ISTRUZIONE:
Continua l'articolo sugli IAAF Athletics Awards 2018 vinti da Eliud Kipchoge e Caterine Ibarguen, ripartendo subito dopo la sua ultima frase.

BRANO FORNITO:
-*-*-

Eliud Kipchoge è l’atleta mondiale del 2018 per IAAF Athletics Awards
Eliud Kipchoge e Caterine Ibarguen sono gli atleti mondiali dell’anno. Questo il verdetto degli IAAF Athletics Awards, per premiare il re e la regina del 2018 nello show a Montecarlo. Non aveva mai vinto un maratoneta prima del keniano che ha demolito il record del mondo sui 42,195 chilometri a Berlino, con il formidabile crono di 2h01’39” e un miglioramento di oltre un minuto, proseguendo una carriera strepitosa in cui ha vinto dieci maratone sulle undici disputate, tra cui quella olimpica di Rio.

-*-*-

ESTRATTO DEI DATI:
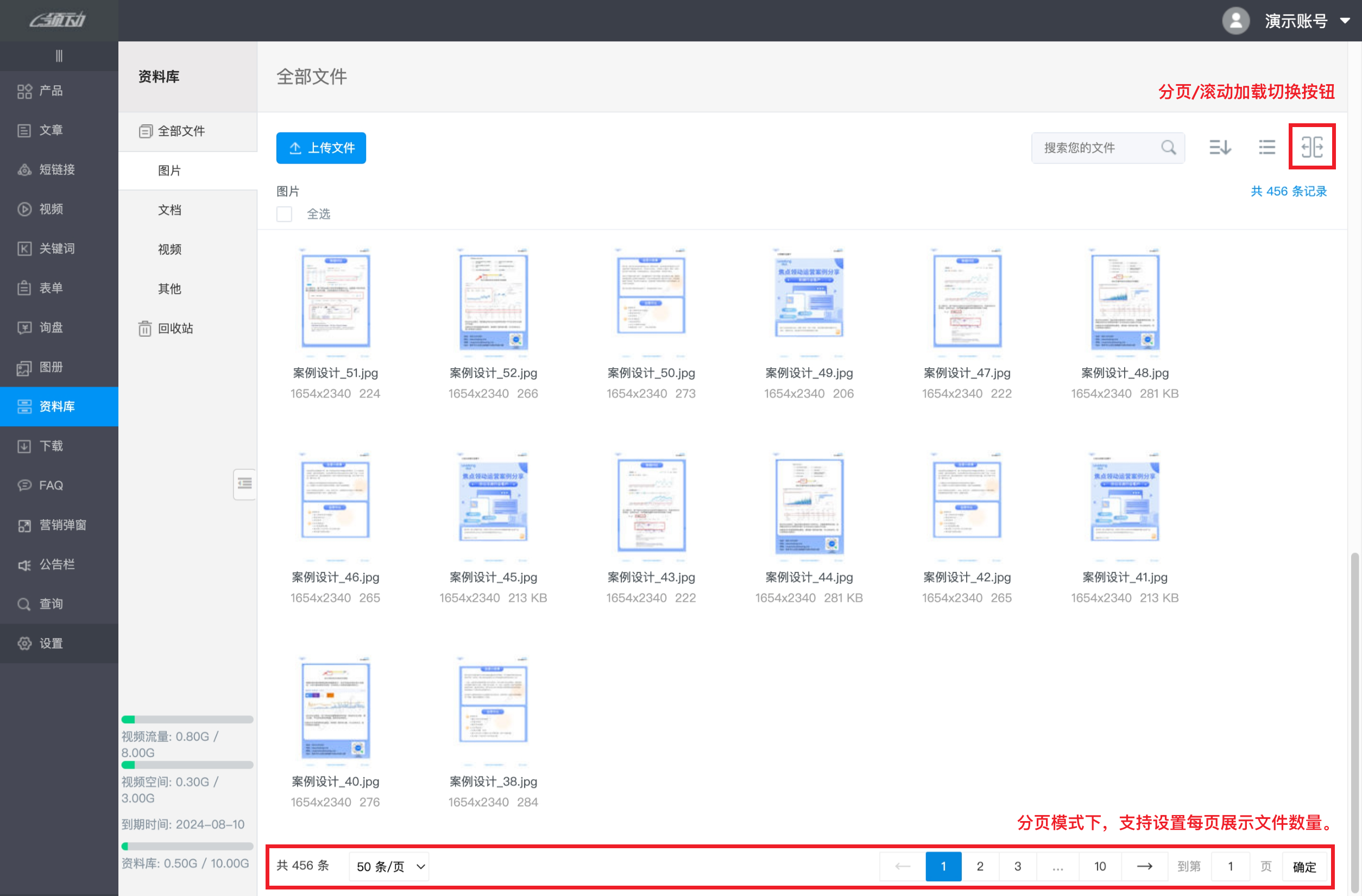This screenshot has height=896, width=1362.
Task: Open 设置 settings in sidebar
Action: coord(51,643)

-*-*-

RISPOSTA SCRITTA:
Eliud Kipchoge è il secondo keniano dopo David Rudisha a conquistare il titolo di Atleta dell’Anno. Il terzo non trascurando le radici del danese Wilson Kipketer. Nella Bibbia, Eliud generò Eleazar; nella maratona Eliud ha generato un record mondiale che promuove il 34enne del distretto delle Nandi Hills al titolo ufficioso e terribilmente reale di primo maratoneta della storia per quello che ha fatto, per quel che potrà ancora fare con quel suo passo metronomico, per quella sua capacità di resistenza alla fatica accompagnata a una mai accantonata calligrafia.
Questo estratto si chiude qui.